TEXT PASSAGE —
<<<<
# What would you pay if you were the customer?



## animotionphoto (Jul 8, 2012)

*Things to forget/ leave out:*
1. That you're a photographer (very difficult)
2. About the equipment
3. Business admin, insurance, contracts, etc
4. Experience
5. Whether it's been done before

*Scenario: *You and your girlfriend/wife or friends/family are at a 4th of July festival
*Question:

*Would you and if you would, how much would you pay for a group photo printed on decent paper, and quality print on the spot and in hand, by a photgrapher walking around taking photos? 
How much for 4x6?
How much for 5x7?

Thanks ya'll. This has been a number I can't seem to settle on.


----------



## Trever1t (Jul 8, 2012)

I'd pay his rate or not buy a photo.... Why?


----------



## MK3Brent (Jul 8, 2012)

2 easy payments of $19.95 and 1 really ****ing complicated payment of $32.50.


----------



## fjrabon (Jul 8, 2012)

depends on the quality of the printing.  I think the normal price for this type of service is like $12-15 at events I've seen.


----------



## D-B-J (Jul 8, 2012)

MK3Brent said:


> 2 easy payments of $19.95 and 1 really ****ing complicated payment of $32.50.



Okay Mitch


----------



## animotionphoto (Jul 8, 2012)

fjrabon said:


> depends on the quality of the printing.  I think the normal price for this type of service is like $12-15 at events I've seen.



Should I assume $12 for a 4x6 etc? I edited the question to include decent paper and quality of print. Yeah, I'm considering this for those days when money is tight and business is slow (my other business).


----------



## Trever1t (Jul 8, 2012)

Ahhh... Ok I understand, you are looking to do this. Charge as little as you can to still profit and you'll profit more with volume. Personally I'd pay $5 and not think twice about it but I'd be hella hesitant to spend $10 and would most likely pass.


----------



## animotionphoto (Jul 8, 2012)

Trever1t said:


> Ahhh... Ok I understand, you are looking to do this. Charge as little as you can to still profit and you'll profit more with volume. Personally I'd pay $5 and not think twice about it but I'd be hella hesitant to spend $10 and would most likely pass.



Would you pay more than $5 if you could see the photo on a 10 inch screen before print?


----------



## rexbobcat (Jul 8, 2012)

$12 for a 4x6? 

I can get an 8x10 photo professionally printed from a lab online for about that much


----------



## fjrabon (Jul 8, 2012)

animotionphoto said:


> fjrabon said:
> 
> 
> > depends on the quality of the printing.  I think the normal price for this type of service is like $12-15 at events I've seen.
> ...



I think the times I've seen it done, they were 5X7.  Also, they have a really low buy rate, but they take hundreds and hundreds of pictures every game (if not thousands and thousands).  If you're just walking around at random public places, I don't know if that model would work.


----------



## fjrabon (Jul 8, 2012)

rexbobcat said:


> $12 for a 4x6?
> 
> I can get an 8x10 photo professionally printed from a lab online for about that much



Well, that's an entirely different type of product.  One is a picture you took, with your gear, then handed off to a lab that you drove to.  The other is one someone else took of you at an event, with their camera, and printed on site.
>>>>
WRITTEN TASKS —
(1) In the forum thread about pricing on-the-spot event photos, reproduce word for word the stretch from "Well, that's an" through "printed on site.".
(2) Pick up the forum thread about pricing on-the-spot event photos after its last post and carry the discussion forward.

DATA SECTION —
<<<<
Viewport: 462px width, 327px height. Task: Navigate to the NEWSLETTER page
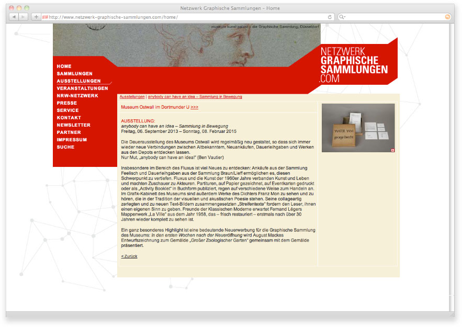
>>>>
THE RESPONSES —
(1)
Well, that's an entirely different type of product.  One is a picture you took, with your gear, then handed off to a lab that you drove to.  The other is one someone else took of you at an event, with their camera, and printed on site.

(2)
----------



## e.rose (Jul 8, 2012)

Would I?  No.

Then again I've never been the type to buy photos at theme parks like this either.

If I want a picture of me and some friends at a festival, I'd just have a stranger take a snap for us with my point and shoot, like my husband and I did in Disney.

The quality of the photos taken in those situations is rarely good enough for me to want to pay anything for it when I could do it myself and get the same result.

It's not the same as paying someone to shoot a formal session.

That's just my take as a previously non-photographer, festival & theme-park, going consumer.


----------



## rexbobcat (Jul 8, 2012)

fjrabon said:
			
		

> Well, that's an entirely different type of product.  One is a picture you took, with your gear, then handed off to a lab that you drove to.  The other is one someone else took of you at an event, with their camera, and printed on site.



True, but it's like paying $7 for a bottle of water right now when you can get one for $.99 down the street a little later. I know very few people who need a photo RIGHT NOW when they can just take one with their 10mp camera phone and have them shipped to them. When people are taking just random family pics at an event I would assume that it'd be pretty hard to convince them that your photos are worth $12 a pop for the smallest size.


----------



## Kerbouchard (Jul 8, 2012)

$20 for a few digital files seems to be about right, from what I have seen.  Occasionally, I will go out and do some street/cityscape stuff, and just about every time, I get at least 3-4 couples/groups that want to pay me to take their photo and send it to them.  I'm sure if I asked, or was actively trying to get people to shoot, it would be much more.  Just go to any downtown or party area after 10 p.m.  People are drunk with their dates.  You can easily get paid to capture the moment for them.


----------



## Overread (Jul 8, 2012)

rexbobcat said:


> fjrabon said:
> 
> 
> 
> ...



You're thinking of this as a photographer, ie as someone with the base skills in using a camera. The average person does not have many if any camera using skills. They can point and shoot and that is about as far as most of them want to learn those skills. Further most of them won't print the photos; even if they did and even if they did get them "pro" printed at the chemists they are still having their technically and compositionally weak photos as the base.

A photographer can still turn a trade with instant photos - heck just look at how many party events will hire a "photobooth" type arrangement. Sure everyone at the party might have a camera, but the photographer working the booth will likely be the only one taking "photos" and not snapshots.


----------



## fjrabon (Jul 8, 2012)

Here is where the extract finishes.